Greenland: Blu Ray Review
Wisely eschewing the whole big budget bloat-fest of the usual disaster movies, Ric Roman Waugh's Greenland is a decidedly more low-key affair with flashes of CGI brutality.
Butler is John Garrity, who's estranged from his wife Allison (Firefly's Baccarin) following an argument too many. As Garrity tries to get back in his family's good books, the world faces the arrival of a comet called Clarke that is on a collision course with Earth.
As fragments begin to reign down, scientists, who initially believed the arrival would only be minor, discover the comet will actually cause an extinction level event, destroying civilisation as we know it.
Racing against time, the Garrity family try to outrun the end of the world...
Greenland is the kind of disaster film that's rarely seen in these days of B-grade blockbuster spectacle, where the FX outshine the human cast and the story.
While it may be a little overlong in its 2 hour run time, and while the script does occasionally overplay the whole end-of-the-world element in a promise of hype that's never quite met amid some final third padding, the film's strength is its focus on the human side.
Never shying away from the Garritys and their domestic problems, as well as the idea of overcoming personal adversity in the face of disaster, Greenland uses its sense of growing dread to focus on the parental problems and the issue of dealing with others misbehaving as societal unrest grows.
Butler and Baccarin make a plausible pair, and the script doesn't demand too much out of them as it plays out.

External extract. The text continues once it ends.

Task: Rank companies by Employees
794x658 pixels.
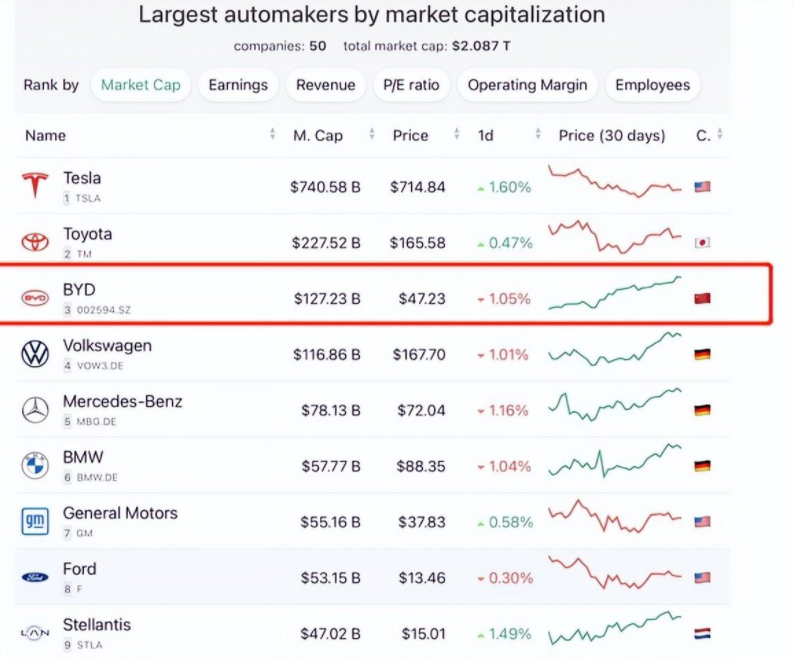Action: pos(652,85)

But they make the disaster relatable, and a script that delivers moments of emotion such as when others are left behind, pleading for their lives, certainly does leave a lasting impression and emotional toll on the audience.

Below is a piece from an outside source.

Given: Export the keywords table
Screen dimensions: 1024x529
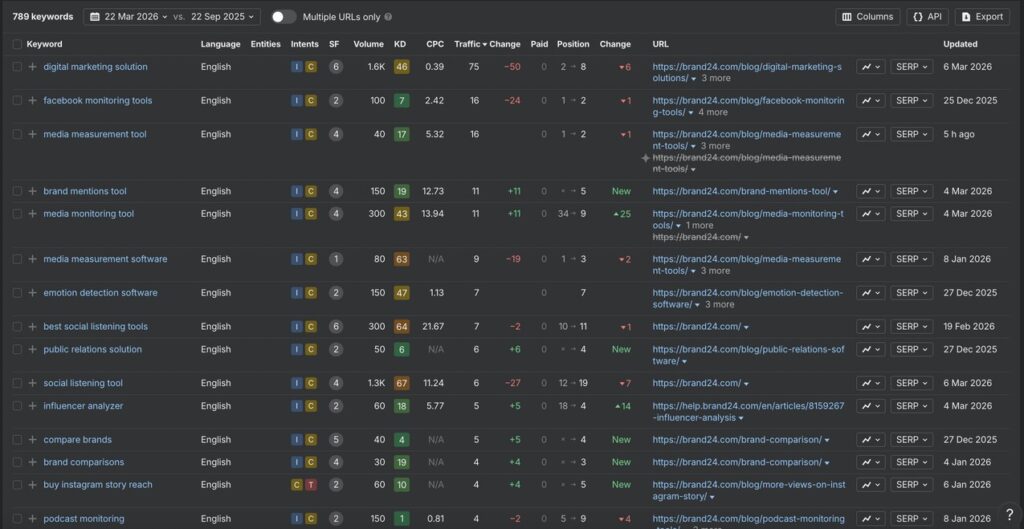Looking at the screenshot, I should click(982, 17).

Waugh, who directed Butler in Angel Has Fallen, delivers the chaos in an orchestrated and calm fashion, which works in Greenland's favour - as the sense of dread grows as time starts to run out.

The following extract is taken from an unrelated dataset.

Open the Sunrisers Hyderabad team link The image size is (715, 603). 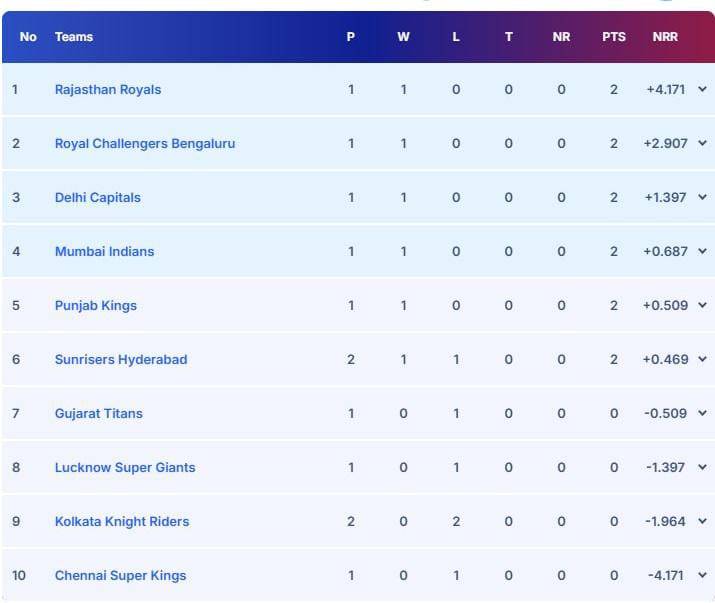point(121,359)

Sure, there are a few set pieces and explosions, the majority of which would have been seen in the trailer, but this is not really where Greenland is directing its energy - instead, Greenland is a rare beast of a disaster movie that uses the global crisis to deliver a personal story that has Miracle Mile edges and a highly watchable central core of characters that you end up caring about, despite the broad character strokes and the familiarity of the story.